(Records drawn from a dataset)

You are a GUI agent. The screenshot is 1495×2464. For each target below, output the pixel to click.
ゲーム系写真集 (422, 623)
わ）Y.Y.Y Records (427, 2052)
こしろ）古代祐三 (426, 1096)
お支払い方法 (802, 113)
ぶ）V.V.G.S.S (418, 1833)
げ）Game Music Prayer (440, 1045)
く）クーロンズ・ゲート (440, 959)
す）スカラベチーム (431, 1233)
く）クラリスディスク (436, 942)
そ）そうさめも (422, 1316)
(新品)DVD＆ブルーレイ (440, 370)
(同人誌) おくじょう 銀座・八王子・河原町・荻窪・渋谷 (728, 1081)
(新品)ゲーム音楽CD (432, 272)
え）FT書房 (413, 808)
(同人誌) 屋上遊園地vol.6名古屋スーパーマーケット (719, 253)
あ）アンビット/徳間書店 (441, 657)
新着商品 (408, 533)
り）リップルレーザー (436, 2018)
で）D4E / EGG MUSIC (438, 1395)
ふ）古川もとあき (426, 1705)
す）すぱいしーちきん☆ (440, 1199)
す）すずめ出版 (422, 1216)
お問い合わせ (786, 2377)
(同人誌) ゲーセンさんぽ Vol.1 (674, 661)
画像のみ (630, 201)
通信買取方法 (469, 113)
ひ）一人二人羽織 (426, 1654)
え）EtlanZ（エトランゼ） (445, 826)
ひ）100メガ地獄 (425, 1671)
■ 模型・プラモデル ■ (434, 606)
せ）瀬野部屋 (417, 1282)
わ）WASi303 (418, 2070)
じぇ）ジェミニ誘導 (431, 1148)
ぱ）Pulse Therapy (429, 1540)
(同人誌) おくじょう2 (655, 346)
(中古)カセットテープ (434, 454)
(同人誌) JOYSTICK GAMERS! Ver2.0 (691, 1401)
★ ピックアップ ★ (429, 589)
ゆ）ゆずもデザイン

_Assignment_:
The expected output is the lines from the one holding "(同人誌) おくじょう 銀座・八王子・河原町・荻窪・渋谷 (728, 1081)" through the last line of the data, exactly as they appear, with nothing before or after.

_Expected answer_:
(同人誌) おくじょう 銀座・八王子・河原町・荻窪・渋谷 (728, 1081)
(新品)ゲーム音楽CD (432, 272)
え）FT書房 (413, 808)
(同人誌) 屋上遊園地vol.6名古屋スーパーマーケット (719, 253)
あ）アンビット/徳間書店 (441, 657)
新着商品 (408, 533)
り）リップルレーザー (436, 2018)
で）D4E / EGG MUSIC (438, 1395)
ふ）古川もとあき (426, 1705)
す）すぱいしーちきん☆ (440, 1199)
す）すずめ出版 (422, 1216)
お問い合わせ (786, 2377)
(同人誌) ゲーセンさんぽ Vol.1 (674, 661)
画像のみ (630, 201)
通信買取方法 (469, 113)
ひ）一人二人羽織 (426, 1654)
え）EtlanZ（エトランゼ） (445, 826)
ひ）100メガ地獄 (425, 1671)
■ 模型・プラモデル ■ (434, 606)
せ）瀬野部屋 (417, 1282)
わ）WASi303 (418, 2070)
じぇ）ジェミニ誘導 (431, 1148)
ぱ）Pulse Therapy (429, 1540)
(同人誌) おくじょう2 (655, 346)
(中古)カセットテープ (434, 454)
(同人誌) JOYSTICK GAMERS! Ver2.0 (691, 1401)
★ ピックアップ ★ (429, 589)
ゆ）ゆずもデザイン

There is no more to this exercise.